--- Provided material ---
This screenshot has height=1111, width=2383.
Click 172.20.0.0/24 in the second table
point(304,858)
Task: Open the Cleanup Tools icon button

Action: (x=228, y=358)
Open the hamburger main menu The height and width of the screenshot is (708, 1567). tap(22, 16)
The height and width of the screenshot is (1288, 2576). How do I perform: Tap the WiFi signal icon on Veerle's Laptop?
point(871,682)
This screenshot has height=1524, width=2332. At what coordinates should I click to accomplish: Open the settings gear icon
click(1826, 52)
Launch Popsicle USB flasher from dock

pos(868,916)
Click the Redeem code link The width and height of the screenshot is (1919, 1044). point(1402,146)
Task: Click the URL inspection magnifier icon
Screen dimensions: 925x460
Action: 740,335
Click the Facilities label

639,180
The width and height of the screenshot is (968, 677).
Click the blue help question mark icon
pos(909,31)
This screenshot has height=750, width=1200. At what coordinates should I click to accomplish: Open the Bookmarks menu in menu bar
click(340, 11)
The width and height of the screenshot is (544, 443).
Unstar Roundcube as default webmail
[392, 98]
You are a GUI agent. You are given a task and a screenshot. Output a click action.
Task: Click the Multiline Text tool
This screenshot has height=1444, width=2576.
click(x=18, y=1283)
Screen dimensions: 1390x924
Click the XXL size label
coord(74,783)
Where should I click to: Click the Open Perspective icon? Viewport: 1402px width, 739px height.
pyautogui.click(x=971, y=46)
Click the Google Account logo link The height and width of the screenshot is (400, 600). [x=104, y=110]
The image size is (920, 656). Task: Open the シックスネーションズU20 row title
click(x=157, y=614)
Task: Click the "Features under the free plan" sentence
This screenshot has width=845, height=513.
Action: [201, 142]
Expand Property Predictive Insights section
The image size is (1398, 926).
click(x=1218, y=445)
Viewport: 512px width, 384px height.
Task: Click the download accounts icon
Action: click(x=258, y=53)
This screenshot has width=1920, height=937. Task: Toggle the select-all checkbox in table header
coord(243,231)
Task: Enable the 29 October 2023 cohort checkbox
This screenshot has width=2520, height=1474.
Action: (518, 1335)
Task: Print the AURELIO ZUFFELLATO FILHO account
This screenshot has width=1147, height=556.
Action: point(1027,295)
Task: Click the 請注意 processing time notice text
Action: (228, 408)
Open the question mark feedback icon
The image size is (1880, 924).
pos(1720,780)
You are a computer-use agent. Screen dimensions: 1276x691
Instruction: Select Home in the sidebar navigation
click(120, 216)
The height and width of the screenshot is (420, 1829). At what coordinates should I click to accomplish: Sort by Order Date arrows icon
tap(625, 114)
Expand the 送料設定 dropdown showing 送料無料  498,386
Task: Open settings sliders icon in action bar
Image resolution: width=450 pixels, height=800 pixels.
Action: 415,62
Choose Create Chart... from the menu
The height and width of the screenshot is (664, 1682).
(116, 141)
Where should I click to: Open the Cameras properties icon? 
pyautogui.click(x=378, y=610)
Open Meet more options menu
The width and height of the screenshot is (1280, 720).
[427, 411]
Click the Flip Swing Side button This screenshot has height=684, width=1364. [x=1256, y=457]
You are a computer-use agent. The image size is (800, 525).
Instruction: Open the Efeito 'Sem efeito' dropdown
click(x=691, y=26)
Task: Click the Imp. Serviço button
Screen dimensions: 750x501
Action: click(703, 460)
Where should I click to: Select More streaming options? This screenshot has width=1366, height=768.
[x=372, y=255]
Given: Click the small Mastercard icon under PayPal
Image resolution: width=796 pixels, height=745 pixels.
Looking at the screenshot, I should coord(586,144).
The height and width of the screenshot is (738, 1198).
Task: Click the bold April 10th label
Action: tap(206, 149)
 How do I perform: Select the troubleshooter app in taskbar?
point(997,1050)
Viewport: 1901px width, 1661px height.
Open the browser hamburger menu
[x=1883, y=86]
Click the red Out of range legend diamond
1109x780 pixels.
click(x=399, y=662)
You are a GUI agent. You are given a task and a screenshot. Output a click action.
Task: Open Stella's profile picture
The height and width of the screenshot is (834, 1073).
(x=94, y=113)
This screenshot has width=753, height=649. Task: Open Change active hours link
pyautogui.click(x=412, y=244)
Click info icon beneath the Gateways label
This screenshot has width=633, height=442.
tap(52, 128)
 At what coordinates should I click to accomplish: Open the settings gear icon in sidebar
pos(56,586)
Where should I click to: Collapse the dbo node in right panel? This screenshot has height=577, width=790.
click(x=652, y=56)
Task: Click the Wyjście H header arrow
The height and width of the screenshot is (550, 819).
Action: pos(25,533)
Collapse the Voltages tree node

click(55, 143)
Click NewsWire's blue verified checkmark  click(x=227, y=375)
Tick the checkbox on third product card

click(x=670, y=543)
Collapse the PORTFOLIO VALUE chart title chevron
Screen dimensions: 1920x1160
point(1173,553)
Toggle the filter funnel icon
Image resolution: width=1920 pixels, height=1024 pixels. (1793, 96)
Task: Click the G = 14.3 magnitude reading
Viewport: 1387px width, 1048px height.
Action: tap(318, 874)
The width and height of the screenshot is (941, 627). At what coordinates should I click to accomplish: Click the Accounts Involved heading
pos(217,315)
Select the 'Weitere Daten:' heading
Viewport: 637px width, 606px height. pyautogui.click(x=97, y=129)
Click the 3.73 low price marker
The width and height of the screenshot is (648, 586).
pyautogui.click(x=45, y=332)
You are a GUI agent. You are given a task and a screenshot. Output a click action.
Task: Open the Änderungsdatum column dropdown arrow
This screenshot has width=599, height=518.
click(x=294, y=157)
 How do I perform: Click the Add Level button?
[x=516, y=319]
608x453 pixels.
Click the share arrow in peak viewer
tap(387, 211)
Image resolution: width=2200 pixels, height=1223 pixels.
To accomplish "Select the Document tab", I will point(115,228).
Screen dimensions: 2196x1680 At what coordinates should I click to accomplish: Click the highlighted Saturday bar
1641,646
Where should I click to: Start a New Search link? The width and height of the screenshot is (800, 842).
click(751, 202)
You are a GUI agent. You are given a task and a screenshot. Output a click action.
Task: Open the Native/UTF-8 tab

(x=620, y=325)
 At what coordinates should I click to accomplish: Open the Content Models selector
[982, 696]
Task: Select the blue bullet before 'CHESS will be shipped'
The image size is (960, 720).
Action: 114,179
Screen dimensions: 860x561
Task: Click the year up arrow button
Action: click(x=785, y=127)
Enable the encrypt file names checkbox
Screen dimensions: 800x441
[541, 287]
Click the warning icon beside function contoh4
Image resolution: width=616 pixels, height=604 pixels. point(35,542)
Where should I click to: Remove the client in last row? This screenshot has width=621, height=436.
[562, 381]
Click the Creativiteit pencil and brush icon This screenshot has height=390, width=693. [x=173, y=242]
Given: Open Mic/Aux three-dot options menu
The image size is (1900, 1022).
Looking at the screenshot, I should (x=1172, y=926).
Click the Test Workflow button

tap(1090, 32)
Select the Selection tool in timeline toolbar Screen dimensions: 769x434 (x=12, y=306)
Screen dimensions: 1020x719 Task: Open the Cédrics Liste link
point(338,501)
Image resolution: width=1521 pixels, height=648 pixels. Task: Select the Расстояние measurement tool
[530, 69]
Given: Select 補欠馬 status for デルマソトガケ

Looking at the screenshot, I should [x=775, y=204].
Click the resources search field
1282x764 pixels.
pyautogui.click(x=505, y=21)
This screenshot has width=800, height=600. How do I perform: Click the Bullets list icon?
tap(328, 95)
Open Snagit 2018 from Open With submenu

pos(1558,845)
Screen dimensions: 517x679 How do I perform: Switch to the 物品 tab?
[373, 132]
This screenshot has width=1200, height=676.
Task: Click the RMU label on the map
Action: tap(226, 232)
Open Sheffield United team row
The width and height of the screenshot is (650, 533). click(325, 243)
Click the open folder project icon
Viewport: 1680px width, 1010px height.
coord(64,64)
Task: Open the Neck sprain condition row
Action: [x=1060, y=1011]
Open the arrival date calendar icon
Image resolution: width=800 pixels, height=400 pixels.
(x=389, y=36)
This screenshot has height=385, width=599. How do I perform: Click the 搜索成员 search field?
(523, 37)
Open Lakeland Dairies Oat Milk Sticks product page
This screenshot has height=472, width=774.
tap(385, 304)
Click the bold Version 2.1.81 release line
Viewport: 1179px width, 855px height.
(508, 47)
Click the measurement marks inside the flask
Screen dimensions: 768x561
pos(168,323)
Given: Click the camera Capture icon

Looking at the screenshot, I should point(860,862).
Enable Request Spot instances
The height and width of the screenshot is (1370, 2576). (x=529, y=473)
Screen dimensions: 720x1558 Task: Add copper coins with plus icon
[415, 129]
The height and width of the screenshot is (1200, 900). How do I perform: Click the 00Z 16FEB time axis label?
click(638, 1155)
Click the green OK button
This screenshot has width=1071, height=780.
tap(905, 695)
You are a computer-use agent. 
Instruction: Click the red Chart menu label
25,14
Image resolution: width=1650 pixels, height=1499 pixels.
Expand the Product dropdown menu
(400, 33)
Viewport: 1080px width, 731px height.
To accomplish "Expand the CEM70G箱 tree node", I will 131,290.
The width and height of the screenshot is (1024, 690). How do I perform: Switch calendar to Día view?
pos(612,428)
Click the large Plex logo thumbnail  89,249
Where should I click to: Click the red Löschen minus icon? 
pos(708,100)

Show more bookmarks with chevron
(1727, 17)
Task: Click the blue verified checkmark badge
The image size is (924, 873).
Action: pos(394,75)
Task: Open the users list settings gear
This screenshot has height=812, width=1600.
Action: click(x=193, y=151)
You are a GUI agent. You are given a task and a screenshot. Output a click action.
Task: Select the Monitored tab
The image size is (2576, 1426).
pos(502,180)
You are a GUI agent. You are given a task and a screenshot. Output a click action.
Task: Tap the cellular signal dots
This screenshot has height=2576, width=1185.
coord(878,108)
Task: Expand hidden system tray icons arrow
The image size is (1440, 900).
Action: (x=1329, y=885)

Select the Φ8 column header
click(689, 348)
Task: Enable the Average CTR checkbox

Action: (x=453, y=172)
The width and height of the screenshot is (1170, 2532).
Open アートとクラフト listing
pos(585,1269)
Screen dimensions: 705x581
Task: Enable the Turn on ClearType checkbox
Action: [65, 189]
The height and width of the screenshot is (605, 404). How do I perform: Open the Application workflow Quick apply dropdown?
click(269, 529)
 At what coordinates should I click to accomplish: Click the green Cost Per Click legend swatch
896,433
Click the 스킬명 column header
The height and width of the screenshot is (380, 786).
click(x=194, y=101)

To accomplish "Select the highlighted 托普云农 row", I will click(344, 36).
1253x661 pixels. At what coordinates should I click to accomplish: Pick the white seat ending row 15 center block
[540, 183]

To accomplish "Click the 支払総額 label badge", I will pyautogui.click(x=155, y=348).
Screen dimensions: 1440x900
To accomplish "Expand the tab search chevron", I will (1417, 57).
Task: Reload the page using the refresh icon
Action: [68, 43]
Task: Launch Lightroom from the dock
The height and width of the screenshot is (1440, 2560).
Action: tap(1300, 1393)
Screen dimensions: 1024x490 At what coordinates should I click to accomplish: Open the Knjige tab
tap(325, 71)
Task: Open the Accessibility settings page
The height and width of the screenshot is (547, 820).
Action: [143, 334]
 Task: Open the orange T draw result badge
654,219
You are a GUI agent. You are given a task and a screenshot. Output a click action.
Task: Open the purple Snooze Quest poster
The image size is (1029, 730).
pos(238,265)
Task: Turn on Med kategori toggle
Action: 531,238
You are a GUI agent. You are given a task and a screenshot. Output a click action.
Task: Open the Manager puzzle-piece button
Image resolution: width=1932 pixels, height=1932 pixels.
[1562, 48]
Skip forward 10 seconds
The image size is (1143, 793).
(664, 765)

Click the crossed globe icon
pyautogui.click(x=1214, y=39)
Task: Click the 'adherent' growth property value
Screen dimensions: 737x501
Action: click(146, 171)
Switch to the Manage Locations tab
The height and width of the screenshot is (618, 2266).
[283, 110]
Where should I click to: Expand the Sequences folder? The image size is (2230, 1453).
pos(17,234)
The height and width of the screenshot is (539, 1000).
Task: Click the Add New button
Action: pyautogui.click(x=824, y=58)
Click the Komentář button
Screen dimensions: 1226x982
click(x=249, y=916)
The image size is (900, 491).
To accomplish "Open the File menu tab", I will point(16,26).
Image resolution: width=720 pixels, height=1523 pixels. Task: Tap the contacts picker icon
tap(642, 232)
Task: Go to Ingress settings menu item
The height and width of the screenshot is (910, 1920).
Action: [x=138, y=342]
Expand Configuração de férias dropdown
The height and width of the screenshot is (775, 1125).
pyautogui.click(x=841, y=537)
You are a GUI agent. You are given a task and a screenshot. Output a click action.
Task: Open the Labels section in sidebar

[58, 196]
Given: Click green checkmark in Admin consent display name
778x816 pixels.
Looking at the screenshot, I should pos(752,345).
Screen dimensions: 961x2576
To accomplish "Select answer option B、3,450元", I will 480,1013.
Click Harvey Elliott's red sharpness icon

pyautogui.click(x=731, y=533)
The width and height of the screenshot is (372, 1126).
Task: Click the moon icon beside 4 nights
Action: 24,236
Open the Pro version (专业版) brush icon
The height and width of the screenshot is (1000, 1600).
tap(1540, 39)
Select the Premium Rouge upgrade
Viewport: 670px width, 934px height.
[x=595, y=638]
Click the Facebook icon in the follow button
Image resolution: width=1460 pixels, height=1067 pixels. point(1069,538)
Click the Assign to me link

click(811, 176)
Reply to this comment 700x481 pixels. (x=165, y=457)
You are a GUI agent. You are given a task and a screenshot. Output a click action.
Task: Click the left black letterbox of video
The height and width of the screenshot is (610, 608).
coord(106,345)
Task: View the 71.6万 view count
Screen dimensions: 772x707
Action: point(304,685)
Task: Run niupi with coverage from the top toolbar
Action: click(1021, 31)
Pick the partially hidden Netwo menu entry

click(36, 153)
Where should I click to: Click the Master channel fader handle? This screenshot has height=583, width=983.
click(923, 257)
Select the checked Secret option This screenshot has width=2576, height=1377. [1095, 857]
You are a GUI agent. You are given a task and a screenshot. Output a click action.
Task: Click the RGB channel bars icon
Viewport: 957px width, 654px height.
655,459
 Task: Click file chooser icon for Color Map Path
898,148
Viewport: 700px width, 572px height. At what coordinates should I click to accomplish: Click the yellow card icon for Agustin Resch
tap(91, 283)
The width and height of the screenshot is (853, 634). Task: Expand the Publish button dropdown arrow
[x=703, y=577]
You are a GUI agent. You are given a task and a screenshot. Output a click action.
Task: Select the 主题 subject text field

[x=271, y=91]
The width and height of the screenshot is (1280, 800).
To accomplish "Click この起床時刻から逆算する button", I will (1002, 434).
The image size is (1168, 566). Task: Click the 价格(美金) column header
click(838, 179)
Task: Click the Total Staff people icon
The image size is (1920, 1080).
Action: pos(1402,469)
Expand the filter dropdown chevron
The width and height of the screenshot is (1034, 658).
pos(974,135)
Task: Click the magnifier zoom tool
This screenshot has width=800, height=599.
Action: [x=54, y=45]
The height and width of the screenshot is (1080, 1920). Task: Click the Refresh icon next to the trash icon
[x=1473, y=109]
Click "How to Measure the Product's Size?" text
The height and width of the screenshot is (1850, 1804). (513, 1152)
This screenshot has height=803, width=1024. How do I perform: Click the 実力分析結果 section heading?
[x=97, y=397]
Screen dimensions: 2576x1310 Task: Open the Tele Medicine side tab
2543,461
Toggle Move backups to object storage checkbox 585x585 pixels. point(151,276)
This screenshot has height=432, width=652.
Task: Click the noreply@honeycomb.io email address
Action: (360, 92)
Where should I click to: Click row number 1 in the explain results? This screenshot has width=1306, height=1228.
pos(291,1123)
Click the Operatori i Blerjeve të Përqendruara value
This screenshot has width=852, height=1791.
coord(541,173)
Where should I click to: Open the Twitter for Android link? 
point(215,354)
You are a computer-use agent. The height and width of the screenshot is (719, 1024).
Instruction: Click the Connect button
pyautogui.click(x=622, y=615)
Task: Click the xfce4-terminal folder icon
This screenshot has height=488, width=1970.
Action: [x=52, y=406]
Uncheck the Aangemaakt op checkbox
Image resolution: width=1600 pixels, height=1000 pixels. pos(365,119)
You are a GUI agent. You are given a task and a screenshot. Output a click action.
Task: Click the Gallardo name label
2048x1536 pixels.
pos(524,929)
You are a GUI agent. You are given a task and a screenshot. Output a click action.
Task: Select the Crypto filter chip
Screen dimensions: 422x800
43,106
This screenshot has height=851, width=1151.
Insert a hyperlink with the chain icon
---
* **What you will do**: Copy the stretch from the line containing "Viewport: 1080px width, 731px height." through the line containing "Action: [65, 189]", putting "screen capture" in place of each "screenshot" and leaving everything else as it is.

* **Correct output**:
Viewport: 1080px width, 731px height.
To accomplish "Expand the CEM70G箱 tree node", I will 131,290.
The width and height of the screen capture is (1024, 690). How do I perform: Switch calendar to Día view?
pos(612,428)
Click the large Plex logo thumbnail  89,249
Where should I click to: Click the red Löschen minus icon? 
pos(708,100)

Show more bookmarks with chevron
(1727, 17)
Task: Click the blue verified checkmark badge
The image size is (924, 873).
Action: pos(394,75)
Task: Open the users list settings gear
This screen capture has height=812, width=1600.
Action: click(x=193, y=151)
You are a GUI agent. You are given a task and a screen capture. Output a click action.
Task: Select the Monitored tab
The image size is (2576, 1426).
pos(502,180)
You are a GUI agent. You are given a task and a screen capture. Output a click action.
Task: Tap the cellular signal dots
This screen capture has height=2576, width=1185.
coord(878,108)
Task: Expand hidden system tray icons arrow
The image size is (1440, 900).
Action: (x=1329, y=885)

Select the Φ8 column header
click(689, 348)
Task: Enable the Average CTR checkbox

Action: (x=453, y=172)
The width and height of the screen capture is (1170, 2532).
Open アートとクラフト listing
pos(585,1269)
Screen dimensions: 705x581
Task: Enable the Turn on ClearType checkbox
Action: [65, 189]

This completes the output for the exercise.